Interestingly, this is where MMT explicitly contradicts itself. They correctly note that resources constrain government spending, but fail to understand that endogenous resource creation is the very thing that makes government funding viable in the first place. Saying the government has a printing press and can always “finance” its spending is, again, uninteresting and unoriginal. So, if that’s all MMT means here then yes, that’s true. Congratulations, your theory discovered that governments have a printing press.

At a more precise operational level MMT misconstrues the accounting behind this topic. They like to consolidate the Central Bank and the Treasury in order to claim that taxes “destroy” money when the government receives its own liabilities. The problem is that we know that’s wrong. We can literally see the balances in their accounts every single day. They are right here, to the penny. But what MMT does here is dirty pool. First, they are consolidating distinctly different entities. Second, they’re misconstruing the fact that Central Banks only exist because most money is created by banks, outside the private sector.¹ And third, they’re ignoring the fact that none of this matters anyhow because even if we did have a properly consolidated Fed and Treasury the government would still be dependent on private sector resource creation to sustainably fund its spending. Having a printing press does not mean the government isn’t reliant on its private sector to create the wealth and resources that make government spending viable.

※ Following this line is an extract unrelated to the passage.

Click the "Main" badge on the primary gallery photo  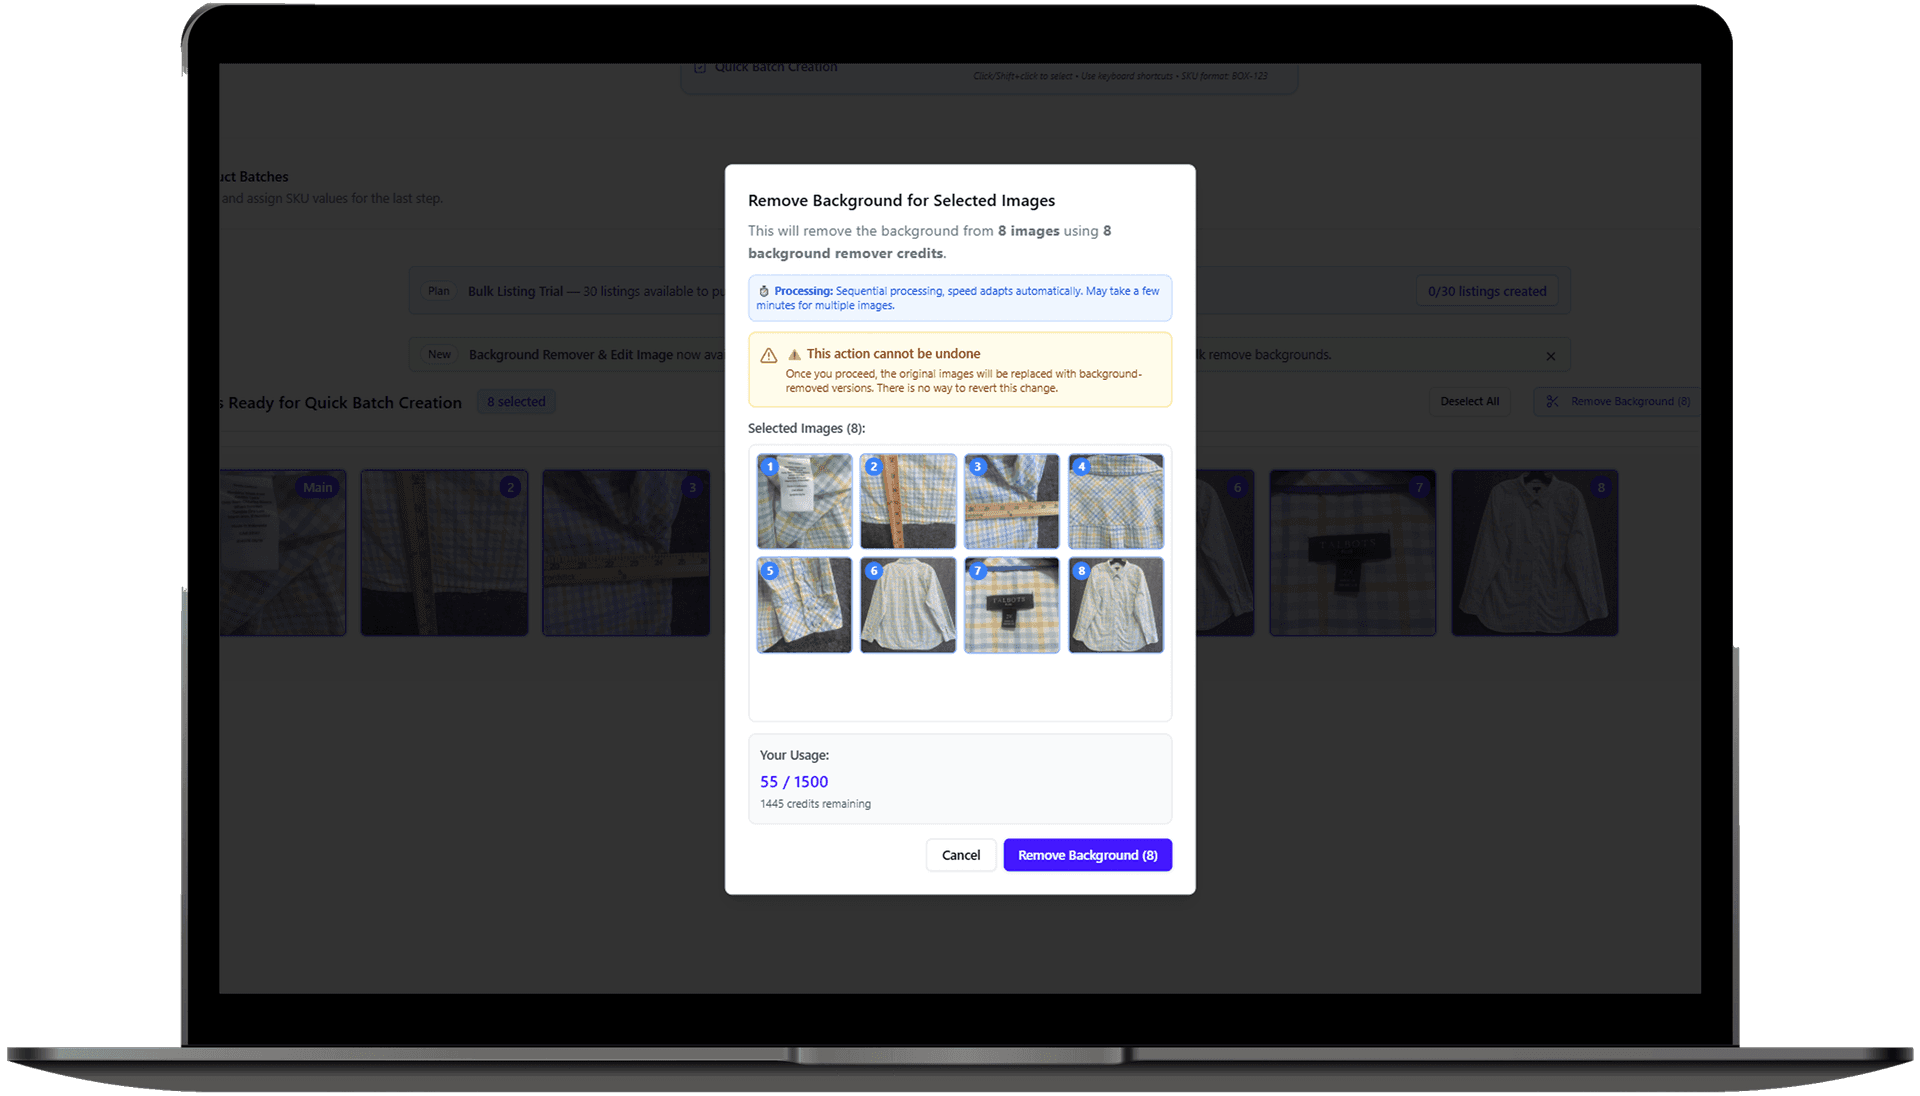[x=318, y=487]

The key point to understand here is that the government (or banks) is just a liquidity provider who relies on monetizing private sector assets to be able to spend sustainably. This is how all credit based systems work. The ability to issue money isn’t the thing that gives the government power. It is the resources of the private sector that ultimately allow the government to be able to sustainably issue money in the first place. But in MMT the power resides with the government and the private sector is framed as being reliant on the government to issue money. This is completely backwards. Capitalists do not rely on government to issue currency. Government relies on capitalists to build the resources that give the government fiscal space to be able to print money in the first place. But in the MMT world this is all presented backwards and the reader comes away thinking that we’re all sitting around twiddling our thumbs waiting for the government to issue currency and “net financial assets”. In reality, valuable corporations, households and resources very much fund government spending as they create the economic value that makes all money creation viable.

So, when you hear an MMT advocate say that “taxes don’t fund spending” just remember that they’re not only contradicting their own narratives, but they’re spreading ideas that are fundamentally incorrect.

1 – MMTers like to respond to this by saying “but the government issues bank licenses”. So what? The government issues corporate charters to allow every corporation to operate. Should we then say that all corporations are created by the government? Of course not.² 

Further, the government cannot destroy money in any meaningful sense since they did not create that money. Most of the money in our system is created by banks in the private sector and the government uses its internal settlement system to process payments, but it must ultimately return that money to the banking system from where it came. The government has functionally outsourced much of the money creation in our system and is therefore beholden to returning those deposit liabilities to the system where they originated. 

2 – A related point here is that the MMT narrative around their construction of the reserve system makes it appear as though all money ultimately comes from the government. That is, taxes always destroy money and government spending therefore creates money. Of course, most money creation starts with private sector banks and the whole reason we have a Central Bank and Central Bank Reserves is so private banks can settle interbank payments. This means the government is very specifically redistributing bank deposits via central bank reserve settlement. The money literally starts with banks in most instances, but in the MMT world this is misconstrued to give the appearance of always starting with the government. It’s wildly misleading.